Risk of Tick Bites in Tall Grass

Risk of Tick Bites in Tall Grass

All subjects treated with antibiotics were found to have some level of infection 7–12 months post treatment.

Despite testing negative by antibody tests for Lyme disease, two of 10 subjects were still infected with Lyme bacteria in heart and bladder.

Lyme bacteria which persist are still viable.

Portola Valley, California, Dec. 13, 2017 — Bay Area Lyme Foundation, a leading sponsor of Lyme disease research in the US, today announced results of two papers published in the peer-reviewed journals PLOS ONE (read full paper) and American Journal of Pathology (read full paper), that seem to support claims of lingering symptoms reported by many patients who have already received antibiotic treatment for the disease.

Based on a single, extensive study of Lyme disease designed by Tulane University researchers, the study employed multiple methods to evaluate the presence of Borrelia burgdorferi spirochetes, the bacteria that cause Lyme disease, before and after antibiotic treatment in primates. The study also measured the antibody immune response to the bacteria both pre- and post- treatment, as this is how current diagnostics typically evaluate Lyme disease in humans.
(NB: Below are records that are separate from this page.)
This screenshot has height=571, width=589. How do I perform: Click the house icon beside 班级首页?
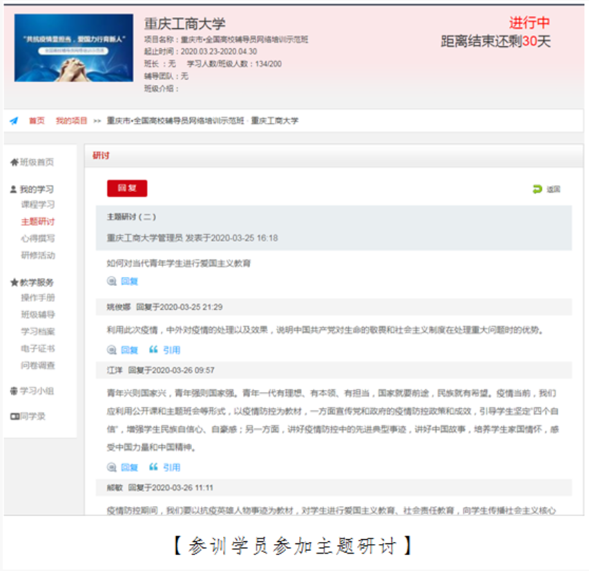14,162
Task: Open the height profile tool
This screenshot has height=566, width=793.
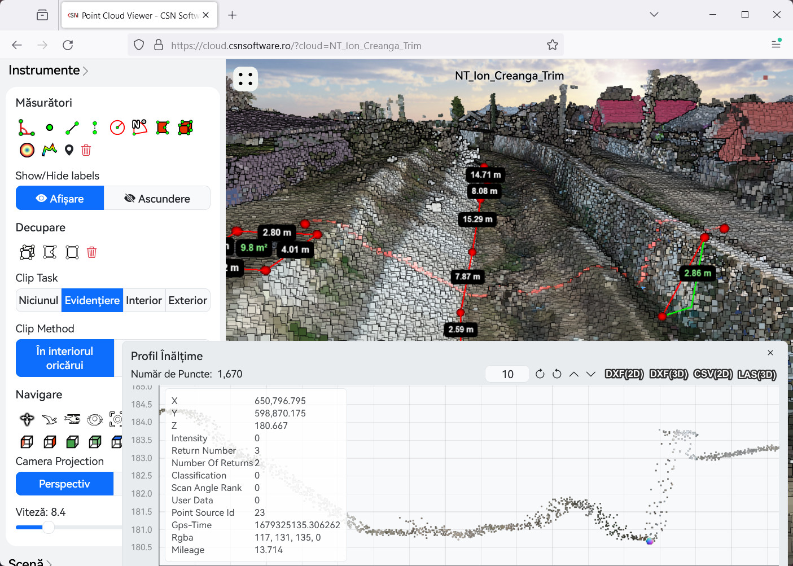Action: (49, 150)
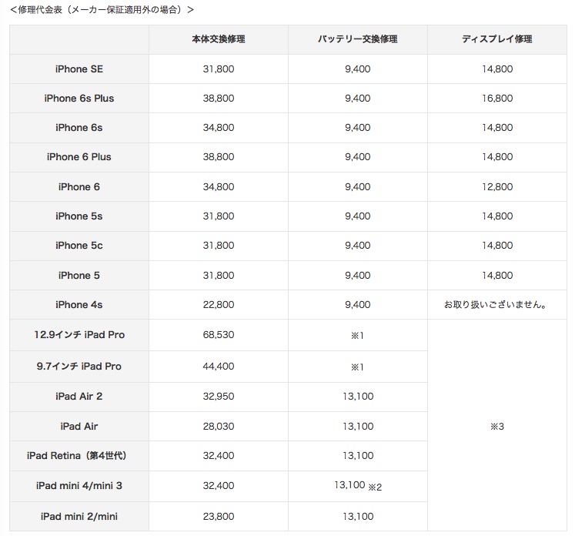575x536 pixels.
Task: Select the iPad mini 4/mini 3 label
Action: point(79,486)
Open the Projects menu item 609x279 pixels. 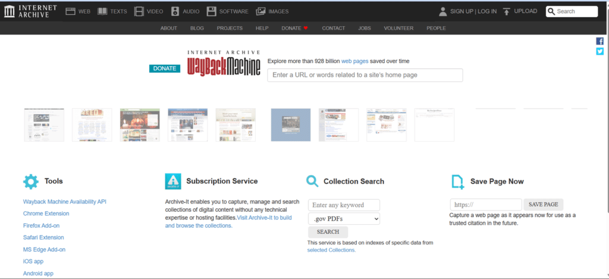coord(230,28)
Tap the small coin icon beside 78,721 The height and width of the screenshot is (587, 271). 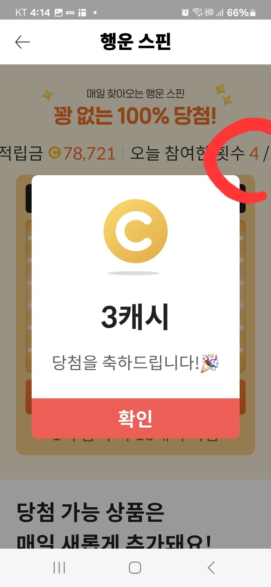(55, 153)
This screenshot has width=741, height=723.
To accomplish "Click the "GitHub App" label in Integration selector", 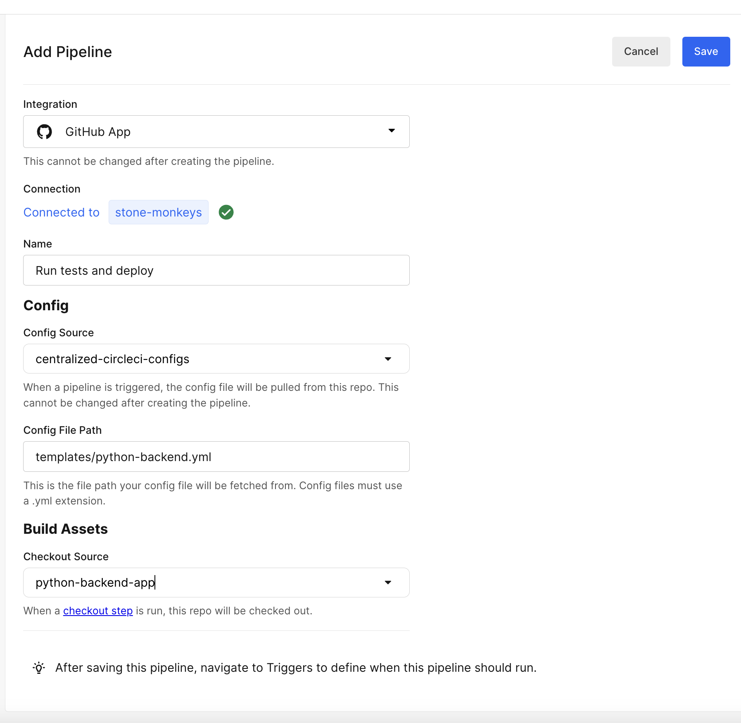I will (98, 131).
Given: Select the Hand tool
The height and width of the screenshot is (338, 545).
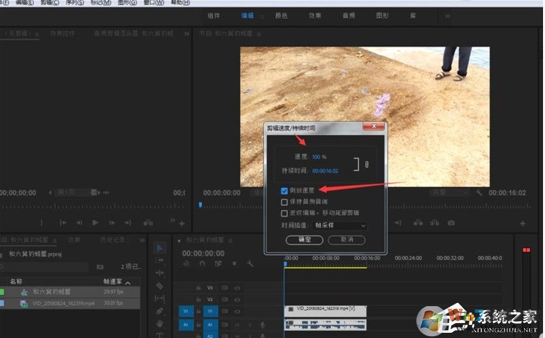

The data show that living B. burgdorferi spirochetes were found in ticks that fed upon the primates and in multiple organs after treatment with 28 days of oral doxycycline. The results also indicated that the immune response to the bacteria varied widely in both treated and untreated subjects.

“It is apparent from these data that B. burgdorferi bacteria, which have had time to adapt to their host, have the ability to escape immune recognition, tolerate the antibiotic doxycycline and invade vital organs such as the brain and heart,” said lead author Monica Embers, PhD, assistant professor of microbiology and immunology at Tulane University School of Medicine.

“In this study, we were able to observe the existence of microscopic disease and low numbers of bacteria, which would be difficult to see in humans but could possibly be the cause of the variable and nonspecific symptoms that are characteristic of post-treatment Lyme disease syndrome. Although current antibiotic regimens may cure most patients who are treated early, if the infection is allowed to progress, the 28-day treatment may be insufficient, based on these findings,” Embers said.

The findings also demonstrated:

  • All subjects treated with antibiotics were found to have some level of infection 7-12 months post treatment.
  • Despite testing negative by antibody tests for Lyme disease, two of 10 subjects were still infected with Lyme bacteria in heart and bladder.
  • Lyme bacteria which persist are still viable.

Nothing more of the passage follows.